I’m Jim Burdine, Assistant Dean for Public Health Practice and Co-PI/Director of a Prevention Research Center at the School of Rural Public Health, Texas A&M. Over the last 30 years I’ve used community health status assessment as both a community organizing tool and intervention planning tool. In more than 200 different communities (including multiple iterations in the same community) I’ve presented/seen data presented from community assessments in a number of different formats with varying degrees of success and failure.
Lessons learned: What I’ve observed as most important, is presenting the data to them in a manner that matches the expectations of the audience – audiences, really. In other words, the groundwork you’ve already done in your assessment process (hopefully incorporating community-based participatory research principles) should dictate the format. If community members have been involved in planning, conducting and analyzing the data, they should play the major role in presenting the results. If they have been more passively involved, they may expect a “report” FROM you. Obviously the degree of “buy in” to the findings varies dramatically as a function of the degree of participation.

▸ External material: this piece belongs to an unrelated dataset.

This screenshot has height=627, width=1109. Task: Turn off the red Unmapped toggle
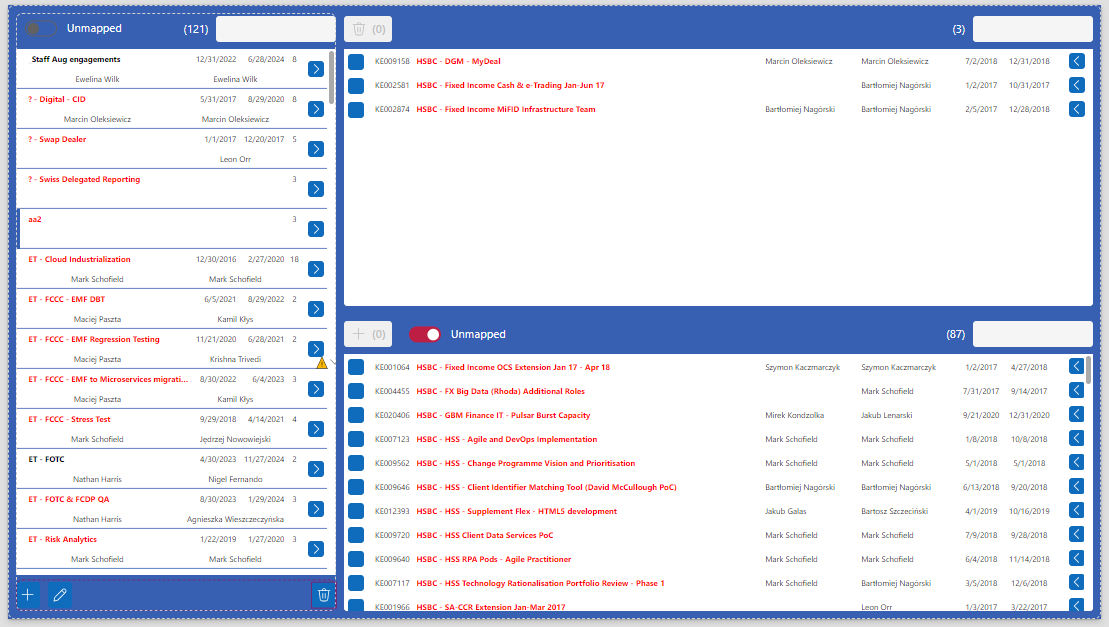click(x=425, y=334)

Given that starting place, the next challenges you face are: (1) the sheer volume of information you have to present, and (2) the variation in sophistication around understanding data within a community audience. So first, you have to accept that you can’t present EVERYTHING. You need to decide what are the key points you want to make and focus on those. We’ve all sat through a presentation where somebody reads us the demographics of a community or lists every chronic disease ever found in that population and an hour later you’ve learned nothing new. As a general rule I don’t both to report anything unless it is (1) statistically significantly different from some external reference point (e.g., Healthy People 2010, a state or national rate) and (2) unless there is something that could likely be done locally to impact that problem (it’s actionable).
If well-planned, you will have representatives from all community sectors in your audience (e.g., health care, business, elected officials, religion, education, the media, consumers and representatives of special interests/special needs groups). So you have to decide on what common denominators (e.g., educational attainment, exposure to health statistics) you are going to assume for your audience. You need to be comfortable with knowing that some aren’t going to understand everything you say and other are going to be bored with your “simplistic” presentation. Don’t make the mistake of trying to explain every point to each group n your audience. It just frustrates them and makes for a very ineffective presentation. Plan to do multiple presentations for different audiences rather than a “one size fits all” presentation.
This contribution is from the aea365 Daily Tips blog, by and for evaluators, from the American Evaluation Association. Please consider contributing – send a note of interest to aea365@eval.org.
Great post! The advice is straightforward. I am currently writing a fact sheet based on my evaluation results for my internship. This post highlighted common errors that I had made (including too much information and explaining too many details). Thank you!
Hi Jim! Great advice from the expert. We’ve certainly benefitted from your wise words and guidance in picking out the key things of our triennial assessment. Can you believe we are gearing up for iteration #6 – this fall? (#4 for me personally).